Step 3: Adjust Node.js Process Supervision

If using Node.js-FPM (or similar supervisor setup managed by aaPanel), we ensured the process manager was using the correct resource constraints specified by the operating system, rather than relying solely on internal application logic.

sudo systemctl restart php-fpm

sudo systemctl restart node-worker

Why This Happens in VPS / aaPanel Environments

Shared hosting and VPS environments introduce specific friction points that domestic development doesn't face. In the context of aaPanel/Ubuntu, this typically boils down to three factors:

1. Resource Contention: Shared environments tightly manage CPU and RAM. When a service (like the NestJS queue worker) attempts to grow its memory footprint, the container or environment often hits a hard ceiling set by the hypervisor, leading to aggressive OOM termination.
2. Process Inheritance and State Stale-ness: When deploying multiple services, the application may inherit stale environment variables or corrupted caches from previous deployments, which compounds the memory usage issues, making the application appear leaky even if the code itself is sound.
3. Configuration Mismatch (FPM/Supervisor): The interaction between the web server (Nginx/FPM), the process manager (Supervisor), and the Node.js runtime memory expectations often results in a configuration mismatch, where the system believes it has more memory available than the process is permitted to use.

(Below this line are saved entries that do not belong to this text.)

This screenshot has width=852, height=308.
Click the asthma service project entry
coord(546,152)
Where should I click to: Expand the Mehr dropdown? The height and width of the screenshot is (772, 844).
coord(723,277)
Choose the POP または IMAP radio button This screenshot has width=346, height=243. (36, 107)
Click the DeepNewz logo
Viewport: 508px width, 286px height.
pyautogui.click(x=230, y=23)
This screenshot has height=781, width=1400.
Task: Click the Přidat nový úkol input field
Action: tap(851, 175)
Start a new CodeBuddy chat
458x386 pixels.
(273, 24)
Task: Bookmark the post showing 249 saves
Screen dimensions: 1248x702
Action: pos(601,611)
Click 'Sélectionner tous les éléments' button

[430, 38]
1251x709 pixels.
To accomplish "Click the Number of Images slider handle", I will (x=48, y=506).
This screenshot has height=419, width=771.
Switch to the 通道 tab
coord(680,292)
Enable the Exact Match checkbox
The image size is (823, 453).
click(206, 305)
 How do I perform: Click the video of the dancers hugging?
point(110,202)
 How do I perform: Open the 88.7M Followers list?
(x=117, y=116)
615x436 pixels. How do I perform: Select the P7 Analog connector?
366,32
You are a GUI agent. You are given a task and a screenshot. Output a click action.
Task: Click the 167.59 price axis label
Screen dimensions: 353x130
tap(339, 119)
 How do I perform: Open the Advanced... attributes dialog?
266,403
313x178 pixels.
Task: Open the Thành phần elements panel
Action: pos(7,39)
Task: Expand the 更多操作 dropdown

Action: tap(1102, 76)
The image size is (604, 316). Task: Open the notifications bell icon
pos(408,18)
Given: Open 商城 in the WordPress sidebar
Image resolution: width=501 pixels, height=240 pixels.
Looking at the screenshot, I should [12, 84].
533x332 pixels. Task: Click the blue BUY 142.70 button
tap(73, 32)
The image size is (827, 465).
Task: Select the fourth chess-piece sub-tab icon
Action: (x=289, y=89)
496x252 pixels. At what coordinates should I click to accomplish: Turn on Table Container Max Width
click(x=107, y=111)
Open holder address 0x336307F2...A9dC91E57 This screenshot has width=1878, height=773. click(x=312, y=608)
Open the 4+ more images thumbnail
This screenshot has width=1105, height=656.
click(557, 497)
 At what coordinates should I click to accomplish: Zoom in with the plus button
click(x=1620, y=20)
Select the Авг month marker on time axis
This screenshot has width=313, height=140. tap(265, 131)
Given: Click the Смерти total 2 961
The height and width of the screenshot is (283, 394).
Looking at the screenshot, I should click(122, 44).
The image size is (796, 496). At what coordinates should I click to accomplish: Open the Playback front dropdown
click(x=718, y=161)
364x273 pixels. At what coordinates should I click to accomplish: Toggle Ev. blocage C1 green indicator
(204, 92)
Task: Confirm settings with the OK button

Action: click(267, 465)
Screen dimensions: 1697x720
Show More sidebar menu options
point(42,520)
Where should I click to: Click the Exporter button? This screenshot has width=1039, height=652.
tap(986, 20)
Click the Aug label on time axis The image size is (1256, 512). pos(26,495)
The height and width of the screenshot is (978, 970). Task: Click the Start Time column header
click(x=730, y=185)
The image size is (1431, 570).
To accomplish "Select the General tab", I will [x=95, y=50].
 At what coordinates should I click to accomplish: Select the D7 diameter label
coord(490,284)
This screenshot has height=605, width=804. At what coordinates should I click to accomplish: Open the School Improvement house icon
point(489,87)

Prevention: Hardening Future Deployments

To prevent this from ever happening again, we implemented a strict, reproducible deployment pattern:

• Immutable Deployment Artifacts: Never rely on runtime installation of dependencies on the VPS. Always use a clean build process and deploy pre-compiled artifacts.
• Pre-Deployment Cache Clearing: Integrate the cache clearing commands (rm -rf node_modules/ and dependency cleaning) directly into the deployment script *before* the application restarts.
• Strict System Limits: Always define explicit resource limits (using systemd or container limits) for long-running services like queue workers.
• Dedicated Environment Variables: Use environment variables exclusively for configuration (DB credentials, ports) and separate system limits for memory management. Do not rely on application memory management for system-level resource control.

Conclusion

Debugging production memory leaks on shared infrastructure requires moving beyond application logic and treating the problem as a system resource management issue. When deploying complex Node.js services on Ubuntu VPS via aaPanel, remember that the leak is often in the infrastructure layer, not just the code. Master the system commands, respect the resource constraints, and your deployments will stop crashing.